Mucosal associated invariant T cells from human breast ducts mediate a Th17-skewed response to bacterially exposed breast carcinoma cells

Nicholas A. Zumwalde, Jill D. Haag, Michael N. Gould, Jenny E. Gumperz

Antimicrobial T cells play key roles in the disease progression of cancers arising in mucosal epithelial tissues, such as the colon. However, little is known about microbe-reactive T cells within human breast ducts and whether these impact breast carcinogenesis. Epithelial ducts were isolated from primary human breast tissue samples, and the associated T lymphocytes were characterized using flow cytometric analysis.
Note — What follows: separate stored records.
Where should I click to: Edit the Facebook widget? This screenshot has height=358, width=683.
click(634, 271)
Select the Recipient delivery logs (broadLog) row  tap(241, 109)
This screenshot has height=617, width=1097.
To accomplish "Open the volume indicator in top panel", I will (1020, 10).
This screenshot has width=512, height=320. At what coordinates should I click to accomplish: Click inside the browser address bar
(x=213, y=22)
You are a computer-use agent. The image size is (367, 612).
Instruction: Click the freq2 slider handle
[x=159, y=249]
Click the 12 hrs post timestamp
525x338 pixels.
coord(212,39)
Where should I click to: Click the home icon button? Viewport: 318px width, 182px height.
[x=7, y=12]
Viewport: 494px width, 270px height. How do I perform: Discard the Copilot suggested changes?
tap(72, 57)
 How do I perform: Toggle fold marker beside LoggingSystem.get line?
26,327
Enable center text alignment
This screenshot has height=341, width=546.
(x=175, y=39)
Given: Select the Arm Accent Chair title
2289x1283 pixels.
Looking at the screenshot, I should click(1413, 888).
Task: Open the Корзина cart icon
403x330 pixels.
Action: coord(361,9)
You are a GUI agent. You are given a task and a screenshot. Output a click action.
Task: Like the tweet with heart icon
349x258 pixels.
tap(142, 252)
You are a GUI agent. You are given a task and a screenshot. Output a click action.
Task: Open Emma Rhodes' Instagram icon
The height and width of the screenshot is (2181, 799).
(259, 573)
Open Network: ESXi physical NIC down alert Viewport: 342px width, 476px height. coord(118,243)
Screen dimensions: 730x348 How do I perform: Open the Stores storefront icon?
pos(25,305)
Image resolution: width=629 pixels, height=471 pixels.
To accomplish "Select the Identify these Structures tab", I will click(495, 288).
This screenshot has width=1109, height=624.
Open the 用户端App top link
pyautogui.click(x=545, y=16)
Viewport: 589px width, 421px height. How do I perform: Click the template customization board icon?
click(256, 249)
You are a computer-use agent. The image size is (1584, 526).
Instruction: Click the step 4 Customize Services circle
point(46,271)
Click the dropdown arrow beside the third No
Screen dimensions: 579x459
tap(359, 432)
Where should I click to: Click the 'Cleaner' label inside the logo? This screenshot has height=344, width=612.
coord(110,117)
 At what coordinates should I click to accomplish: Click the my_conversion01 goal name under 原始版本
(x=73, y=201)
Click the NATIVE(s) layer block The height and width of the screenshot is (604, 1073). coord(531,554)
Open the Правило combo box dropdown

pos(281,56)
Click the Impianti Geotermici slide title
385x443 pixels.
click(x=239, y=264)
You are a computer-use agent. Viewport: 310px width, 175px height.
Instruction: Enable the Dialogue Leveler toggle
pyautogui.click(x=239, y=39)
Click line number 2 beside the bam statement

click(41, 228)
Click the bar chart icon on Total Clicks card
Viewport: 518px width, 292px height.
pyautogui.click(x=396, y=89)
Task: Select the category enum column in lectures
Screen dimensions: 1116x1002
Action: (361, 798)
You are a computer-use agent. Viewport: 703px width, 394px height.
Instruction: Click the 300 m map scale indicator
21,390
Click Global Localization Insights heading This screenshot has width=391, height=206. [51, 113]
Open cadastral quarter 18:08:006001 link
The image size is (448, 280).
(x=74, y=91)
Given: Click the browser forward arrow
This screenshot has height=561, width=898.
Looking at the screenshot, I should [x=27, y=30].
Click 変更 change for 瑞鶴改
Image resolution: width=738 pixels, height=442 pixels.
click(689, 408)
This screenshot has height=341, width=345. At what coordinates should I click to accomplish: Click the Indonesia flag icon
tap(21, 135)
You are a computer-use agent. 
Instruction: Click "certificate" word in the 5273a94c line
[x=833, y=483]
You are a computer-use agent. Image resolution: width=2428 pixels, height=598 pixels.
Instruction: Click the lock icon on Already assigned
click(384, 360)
Functional assays were performed to determine T-cell cytokine secretion in response to bacterially treated human breast carcinoma cells. We show that human breast epithelial ducts contain mucosal associated invariant T (MAIT) cells, an innate T-cell population that recognizes specific bacterial metabolites presented by nonclassical MR1 antigen-presenting molecules. The MAIT cell population from breast ducts resembled that of peripheral blood in its innate lymphocyte phenotype (i.e., CD161, PLZF, and interleukin [IL]-18 receptor coexpression), but the breast duct MAIT cell population had a distinct T-cell receptor Vβ use profile and was markedly enriched for IL-17-producing cells compared with blood MAIT cells. Breast carcinoma cells that had been exposed to Escherichia coli activated MAIT cells in an MR1-dependent manner. However, whereas phorbol 12-myristate 13-acetate/ionomycin stimulation induced the production of both interferon-γ and IL-17 by breast duct MAIT cells, bacterially exposed breast carcinoma cells elicited a strongly IL-17-biased response. Breast carcinoma cells also showed upregulated expression of natural killer group 2 member D (NKG2D) ligands compared with primary breast epithelial cells, and the NKG2D receptor contributed to MAIT cell activation by the carcinoma cells. These results demonstrate that MAIT cells from human breast ducts mediate a selective T-helper 17 cell response to human breast carcinoma cells that were exposed to E. coli. Thus, cues from the breast microbiome and the expression of stress-associated ligands by neoplastic breast duct epithelial cells may shape MAIT cell responses during breast carcinogenesis.